Gadkari hopes to replicate Mississippi inland waterways success in India
16 Jul 2016
Minister of shipping and road transport and highways Nitin Gadkari who is on a study tour of the world's most commercially viable inland waterways system of the Mississippi river, on Friday said he is looking at ways to implement a similar project in India.
With 40,000 km of navigable waterways, the Mississippi inland waterways system covers almost the entire North America.
Gadkari exchanged views on the land port operations with the St Louis Port authorities, assessing the feasibility of similar arrangements in making the Ganga river waterways navigable in an effective and commercially viable manner.
Gadkari undertook a boat ride and witnessed effective lock-based system along with senior officials of his ministry. He was highly impressed with the barrages and the manner in which the authorities have been able to keep navigation cost effective, something which he plans to do in India.
Gadkari took keen interest in the mechanism of regular dredging of the river and maintenance of its freight barges through a system of locks. He was told that the principal value of the inland waterways was its ability to efficiently convey large volumes of bulk commodities over long distances.

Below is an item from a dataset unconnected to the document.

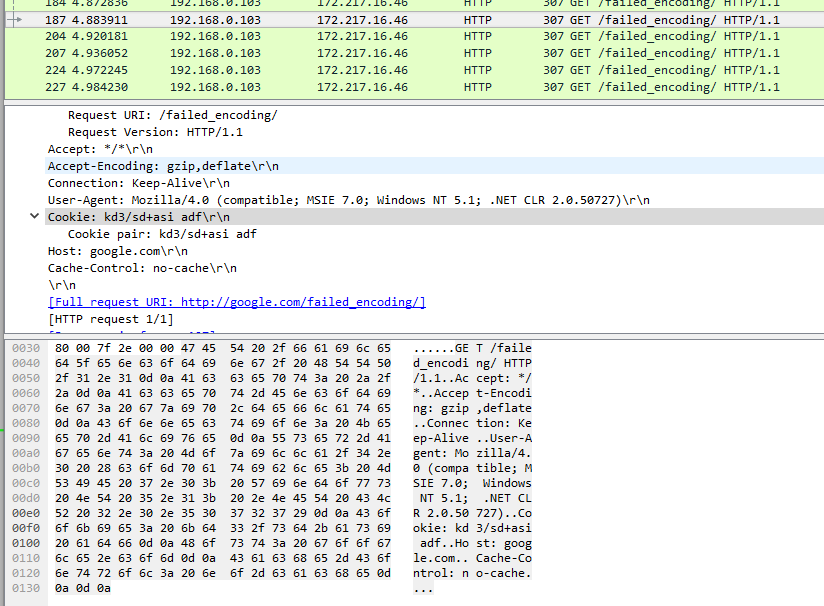Select the Accept-Encoding gzip,deflate field
The image size is (824, 606).
[163, 166]
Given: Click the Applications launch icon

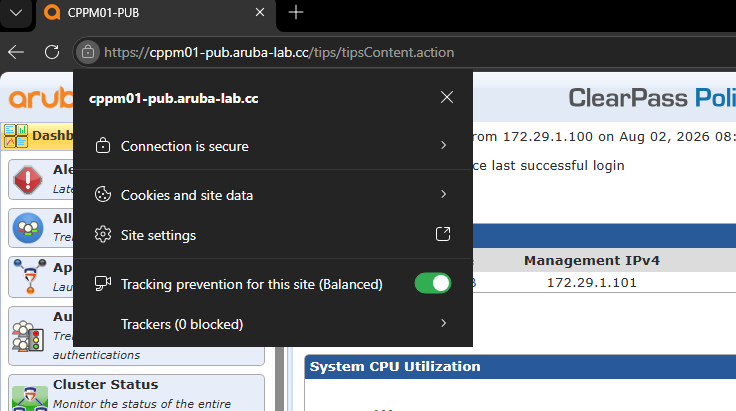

Gadkari examined the towboats pushing barges lashed together to form a big tow as an extremely efficient mode of transportation, moving about 22,500 tonnes of cargo as a single unit. A single 15-barge tow is equivalent to about 225 railway freight wagons or 870 tractor-trailer trucks. If the cargo transported on the Mississippi inland waterways each year had to be moved by another mode, it would take an additional 6.3 million rail cars or 25.2 million trucks to carry the load, the officials told Gadkari.
In the context of the inland waterways in India, Gadkari said the ability to move more cargo per shipment will make barge transport both fuel efficient and environmentally advantageous. Carbon dioxide emissions from water transportation will be much less as compared with rail transportation.
Inland waterways will thus allow tremendous savings in fuel consumption, reduced greenhouse gas emissions and air pollution, reduced traffic congestion, fewer accidents on railway and highways and less noise and disruption in cities and towns. He said that barges, when built in India, will help the movement of large quantities of bulk commodities and raw material like coal, petroleum, stones, sand and gravels used in road and highway building and food grains at relatively low cost.
Gadkari further said that like in the US, the central government will manage the inland waterways in India. We can maintain a draft of two and half to three meters as in the Mississippi river inland waterways. Indian river waterways can be operational all round the year unlike in the US where they remain closed for some time during a year.